Originally this was going to be part of our signed release kit.  However, during testing Microsoft discovered that because of a bug in one of the UEFI platforms, it could be used to remove the platform key programmatically, which would rather subvert the UEFI security system.  Until we can resolve this (we’ve now got the particular vendor in the loop), they declined to sign KeyTool.efi although you can, of course, authorize it by hash in the MOK variables if you want to run it.

Let me know how this goes because I’m very interested to gather feedback about what works and what doesn’t work.  In particular, there’s a worry that the security protocol override might not work on some platforms, so I particularly want to know if it doesn’t work for you.

LCA2013 and Rearchitecting Secure Boot

I’ve been quiet for a while, so it’s time to give an update about what’s happening with the Linux Foundation secure boot loader (Especially as this has recently been presented at LCA2013 [slides]).

The gist of the problem is that GregKH discovered in early December that the proposed Pre-BootLoader wouldn’t work in its current form with Gummiboot.  This was a bit disheartening because it meant that it didn’t fulfill the Linux Foundation mission of enabling all bootloaders.  On investigation, the reason was simple: Gummiboot was created to demonstrate you could make a small and simple bootloader that takes advantage of all the services available in the UEFI platform instead of being the massive link loader that things like grub are.  Unfortunately this means that it boots kernels using BootServices->LoadImage(), which means that the kernel to be booted is run through the UEFI platform secure boot checks.  Originally Pre-BootLoader, like shim, was written to use PE/Coff link loading to defeat the secure boot checks.  Unfortunately, this means that something run by the Pre-BootLoader must also use link loading to defeat the secure boot checks on anything it wants to load and thus, Gummiboot, which is deliberately not a link loader, won’t work under this scheme.

So time for a re-architecture and a re-write:  The problem has now gone from being how do we create a Microsoft signed link loader that obeys their policies to how do we enable all children of the bootloader to use BootServices->LoadImage() in a way that obeys their policies.  Fortunately, there is a way to intercept the UEFI platform signing infrastructure by installing your own security architecture protocol (See the Platform Initialization spec Volume 2 section 12.9).  Unfortunately, the PI Spec isn’t actually part of the UEFI specification, but fortunately it is implemented by every Windows 8 system that I can find.  The new architecture now Intercepts this protocol and adds its own security check.  However, there’s a second problem: While we’re in the security architecture protocol callback, we don’t necessarily own the screen of the UEFI system, making it completely impossible to do a present user test for authorising the running of the bnary.  Fortunately, there does exist a non interactive way of doing this and that’s the SUSE MOK mechanism.  Thus, the Linux Foundation Pre-BootLoader has now evolved to use the standard MOK variables to store hashes of authorized binaries.
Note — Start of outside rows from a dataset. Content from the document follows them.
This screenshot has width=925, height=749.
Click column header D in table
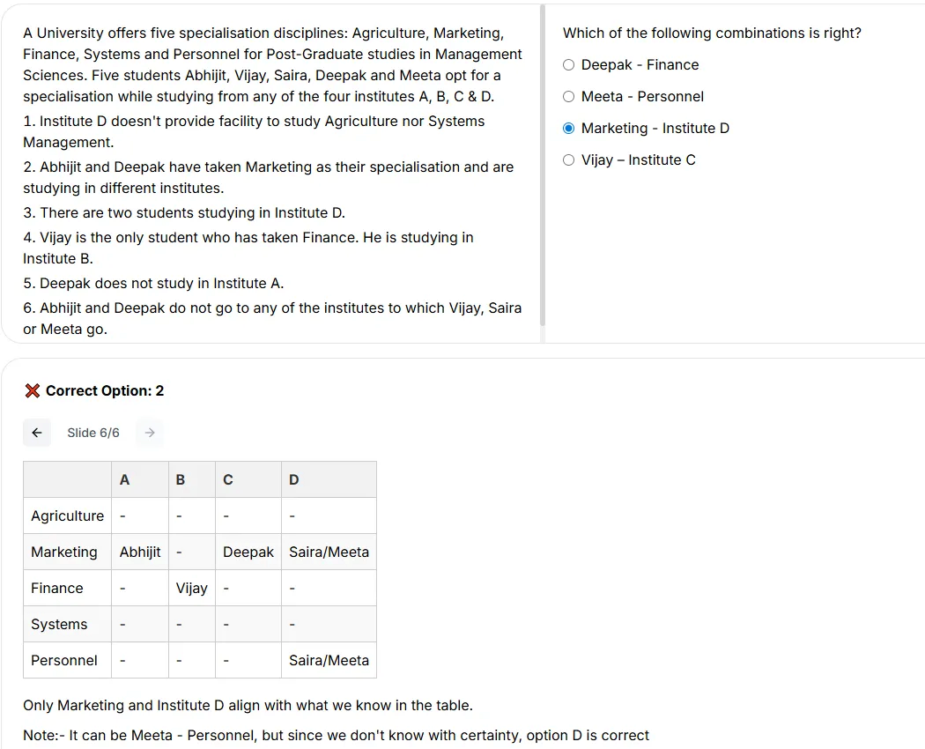[x=293, y=480]
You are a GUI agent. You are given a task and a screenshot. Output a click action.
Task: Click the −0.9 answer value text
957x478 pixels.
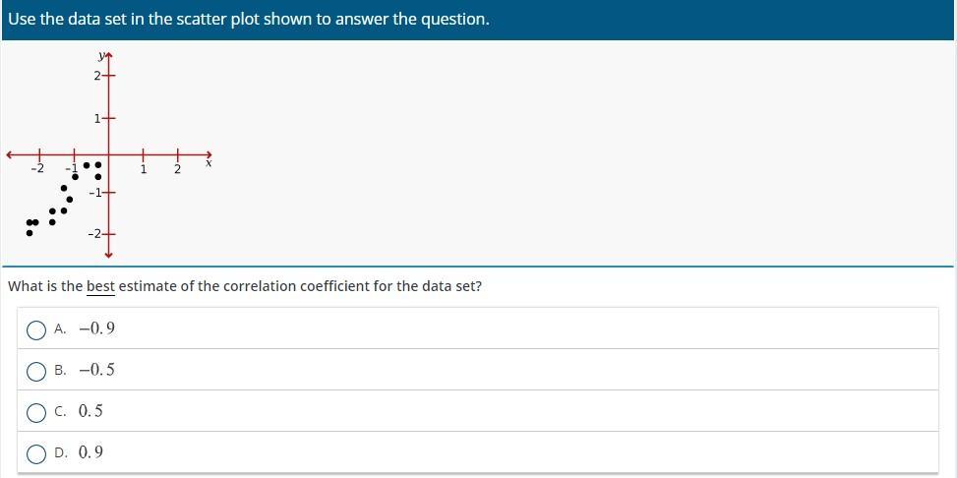coord(96,329)
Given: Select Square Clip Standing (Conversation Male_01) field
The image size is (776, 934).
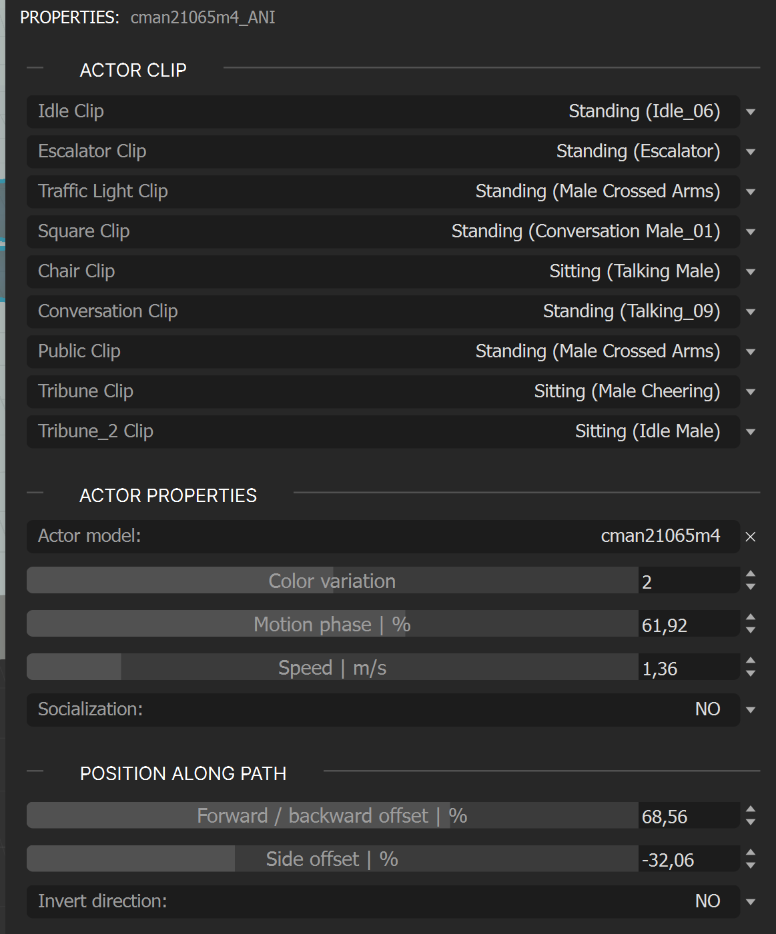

The upshot of all of this is you can now use Pre-BootLoader with Gummiboot (as demoed at LCA2013).  To boot, you have to add two hashes: one for Gummiboot itself and one for the kernel you’re booting, but actually this is a good thing because now you have a single security policy controlling all of your boot sequence.  Gummiboot itself has also been patched to recognise a failure due to secure boot and pop up a helpful message telling you which hash to enrol.

I’ll be doing a separate post explaining how the new architecture works (or you can read the slides), but I thought I’d better explain what’s been going on for the last month.